Auftakt wird der Vortrag von Götz Aly sein. Der Politikwissenschaftler, Historiker und Journalist richtet in seinem Buch "Europa gegen die Juden" einen gesamteuropäischen Blick auf den Antisemitismus und den Weg in den Holocaust. "Er zeigt auf, dass es sich um ein europäisches Problem handelte, das in Deutschland seine furchtbarste Ausprägung erfahren hat", sagt Dieter Stößlein vom Evangelischen Bildungswerk für die Arbeitsgemeinschaft.
Eine Pflege der Geschichtskultur mit Blick auf aktuelle Ereignisse steht für Ruprecht Appelshauser von der Initiative Stadtmuseum im Mittelpunkt der Veranstaltungsreihe. Weil gerade jetzt viele historisch wichtige Ereignisse genau 100 Jahre zurückliegen, biete sich an, die Demokratiegeschichte des 19. Jahrhunderts zu beleuchten.

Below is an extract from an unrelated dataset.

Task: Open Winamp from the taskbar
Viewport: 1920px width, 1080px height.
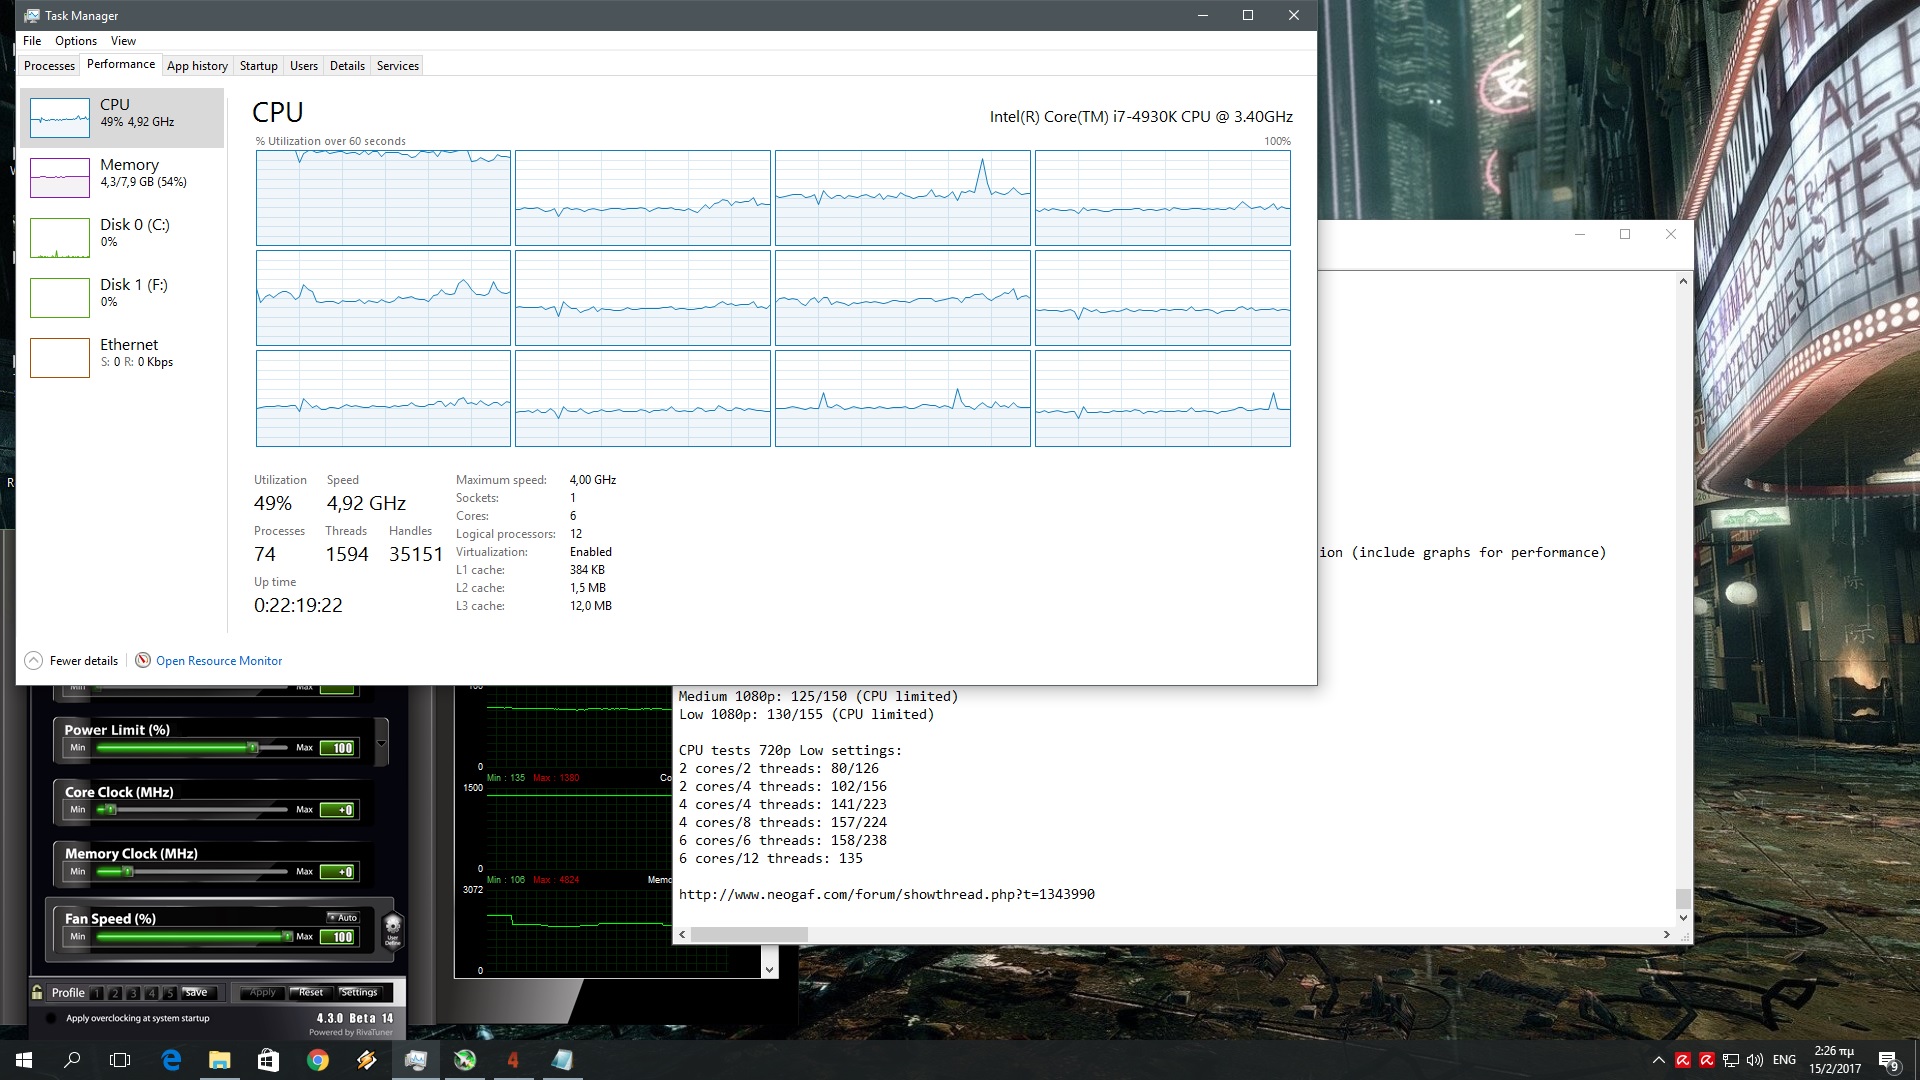Action: [366, 1060]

"Man kann gegenwärtige Ereignisse nur verstehen, wenn man sich mit der Geschichte beschäftigt", gibt ihm Laura Göldner von der Volkshochschule Coburg Recht. Dazu sollen Vorträge mit hochkarätigen Referenten dienen. Neben Götz Aly (20. März) gehört dazu Eckart Conze. Ende Mai wird er zu seinem Buch "Die große Illusion" referieren, in dem es darum geht, "was uns der Versailler Vertrag nach 100 Jahren noch zu sagen hat". Die Hoffnungen der Welt, dass durch den Vertrag von Versailles nach dem großen Krieg eine stabile friedliche Ordnung geschaffen werden könnte, hätten sich eben als "große Illusion" erwiesen.

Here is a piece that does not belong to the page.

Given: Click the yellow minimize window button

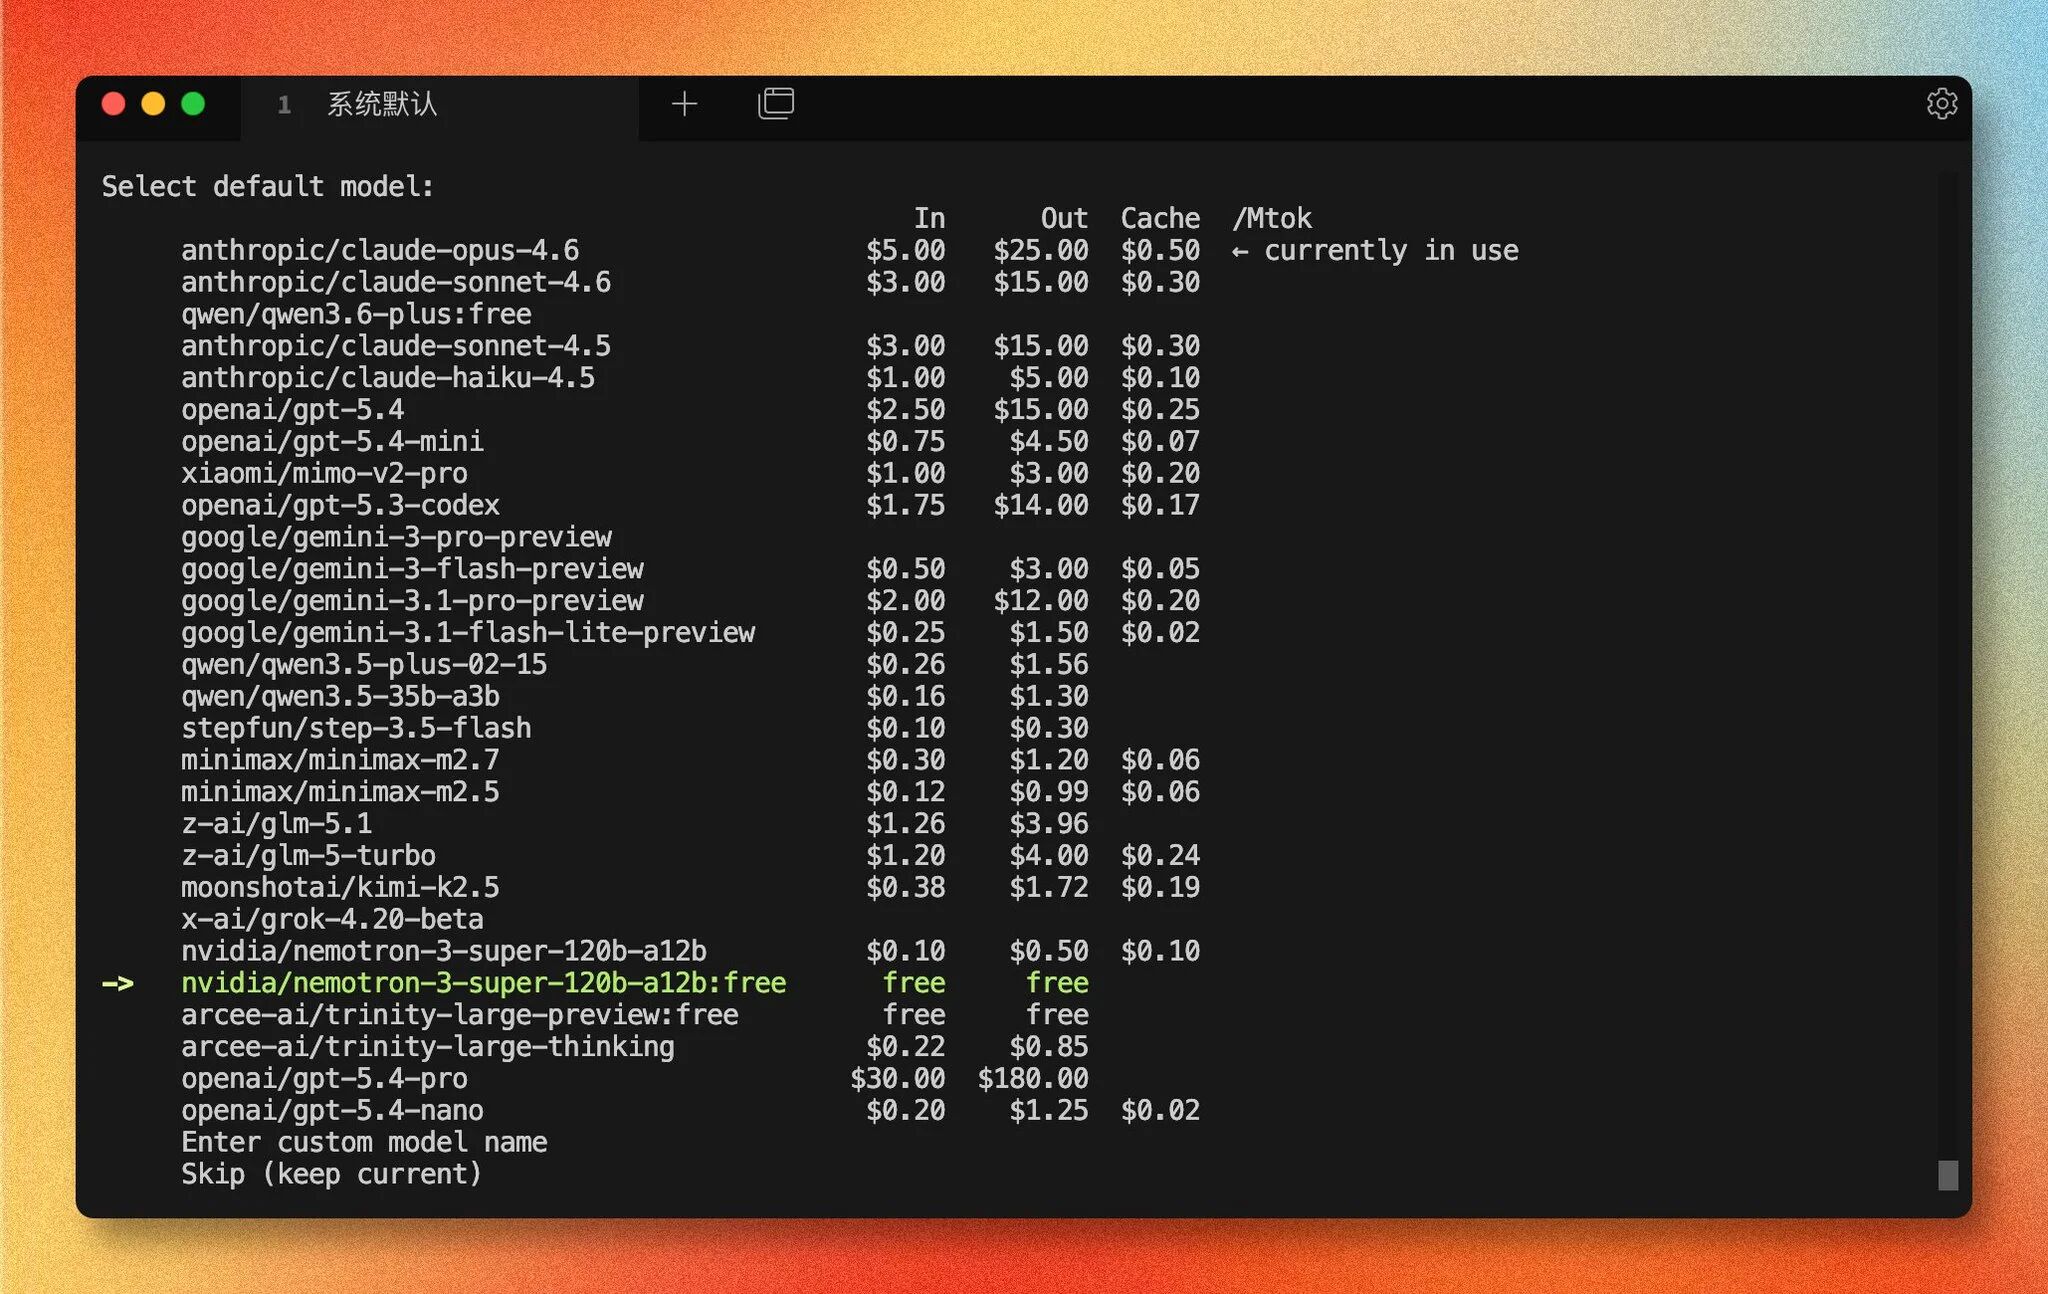Looking at the screenshot, I should (x=153, y=104).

Um einen besonderen Mann aus dem Coburger Land geht es im Vortrag der Historikerin Franziska Bartl. Gemeint ist "Der vergessene Verschwörer" Georg Alexander Hansen. Obwohl sich belegen lässt, dass Hansen wichtige Funktionen im Kreis um Stauffenberg inne hatte, geriet er nach seiner Hinrichtung durch die Nationalsozialisten weitgehend in Vergessenheit. Franziska Bartl zeigt - treffend am 20. Juli - anhand neuester Forschungsergebnisse Hansens Rolle auf, spricht sogar von einer "Schlüsselperson" des Widerstands.
Spuren jüdischer Kultur
Nähe schafft Betroffenheit. Doch: "In Coburg sind die Spuren jüdischer Kultur praktisch ausgelöscht", weiß der Ethnologe, Museumsleiter und Heimatpfleger Hubertus Habel. Eine Exkursion zum Fränkische Schweiz Museum in Tüchersfeld führt zu solchen Spuren, die nicht getilgt wurden. Das Museum ist in einem ehemaligen Judenhof untergebracht. Die Synagoge in dem Gebäude, in dem damals mehrere jüdische Familien lebten, stammt aus dem 18. Jahrhundert. Die Exkursion findet am 13. Juli statt.
Den Bogen zur Gegenwart schlägt ein Vortrag, der am 11. April, im Haus Kontakt stattfindet. Das Datum ist der Jahrestag der Kapitulation Coburgs. In Erinnerung an diesen Tag soll auf die Gefahren atomarer Bewaffnung aufmerksam gemacht werden. Es steht dabei zur Diskussion, wie Abrüstung gewaltfrei beschleunigt werden kann.